Le principe en jeu est "kol hamehoubar latamé, tamé" : tout ce qui est attaché à un objet tamé est entraîné dans sa touma. Si la pièce fait véritablement partie du vêtement, le vêtement devient tamé tout comme elle. Mais cela dépend entièrement de la qualité de l'attache. La pièce doit être jointe au vêtement de façon réelle et fonctionnelle, et non simplement posée à la hâte. La michna précise donc quelle quantité de couture crée un véritable hibour, une attache au sens halakhique.
"Telaya al habeged merouah ahat, eino hibour" : si la pièce tamé a été cousue sur le vêtement d'un seul côté, les trois autres côtés restant libres, cela n'est pas considéré comme un hibour. La pièce bat au vent et ne sert pas réellement le vêtement : celui-ci demeure donc tahor.
"Michté rouhot, zo kenegued zo, hibour" : en revanche, si elle a été cousue sur deux côtés qui se font face, un côté puis le côté opposé, il y a bien un hibour. Fixée par deux bords opposés, la pièce reste maintenue en place au-dessus du trou, et le vêtement devient alors tamé en même temps que la pièce.
"Assao kemin ga'am, Rabbi Akiva metamé, vahakhamim metaharim." Et si la couture a été faite en forme de ga'am, la lettre grecque gamma, dont la forme rappelle la lettre L : une ligne de couture le long du bas et une autre qui remonte le long du côté adjacent ? Ici, les deux côtés cousus ne sont pas opposés l'un à l'autre mais perpendiculaires.
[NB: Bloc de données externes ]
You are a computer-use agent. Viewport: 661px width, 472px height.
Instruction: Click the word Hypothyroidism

Rabbi Akiva estime que cela constitue une attache, si bien que le vêtement devient tamé. Les Hakhamim estiment qu'il n'y a pas de hibour, et le vêtement reste tahor.
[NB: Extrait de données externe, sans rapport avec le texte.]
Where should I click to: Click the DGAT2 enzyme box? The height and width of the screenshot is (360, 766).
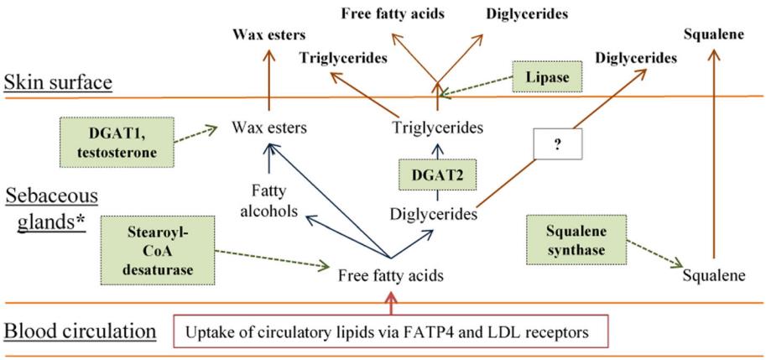[436, 175]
La michna a énoncé qu'une pièce cousue d'un seul côté n'est pas un hibour et laisse le vêtement tahor. Rabbi Yehouda limite maintenant cette règle à un certain type de vêtement. "Amar Rabbi Yehouda : bamé devarim amourim ? Betalit." Cela s'applique au talit, un manteau du genre de celui que nous utilisons encore : essentiellement une pièce de tissu plate qu'une personne pose sur ses épaules, dont elle rejette un pan par-dessus l'autre, et dans laquelle elle s'enveloppe. Un tel vêtement n'a ni haut ni bas fixes. On le drape et on le porte de bien des façons différentes, si bien qu'une pièce cousue d'un seul côté se trouvera parfois au-dessus du trou et parfois au-dessous, passant de l'un à l'autre. Comme on ne peut pas compter sur elle pour recouvrir le trou, ce n'est pas un hibour.
"Aval behalouk, milemaalan hibour, milematan eino hibour." Le halouk, une chemise, est différent, car on ne peut pas le porter à l'envers. Les bras passent dans les manches et la tête par l'encolure : le vêtement possède donc toujours un haut et un bas bien définis. Par conséquent, si l'unique ligne de couture se trouve au-dessus du trou, la pièce retombe à plat et se tient en place : elle recouvrira toujours le trou. C'est un hibour, et si la pièce était tamé, la chemise devient tamé elle aussi. Mais si la couture se trouve au-dessous du trou, la pièce s'enroule et se rabat, laissant le trou à découvert : une telle pièce n'est pas considérée comme rattachée au vêtement.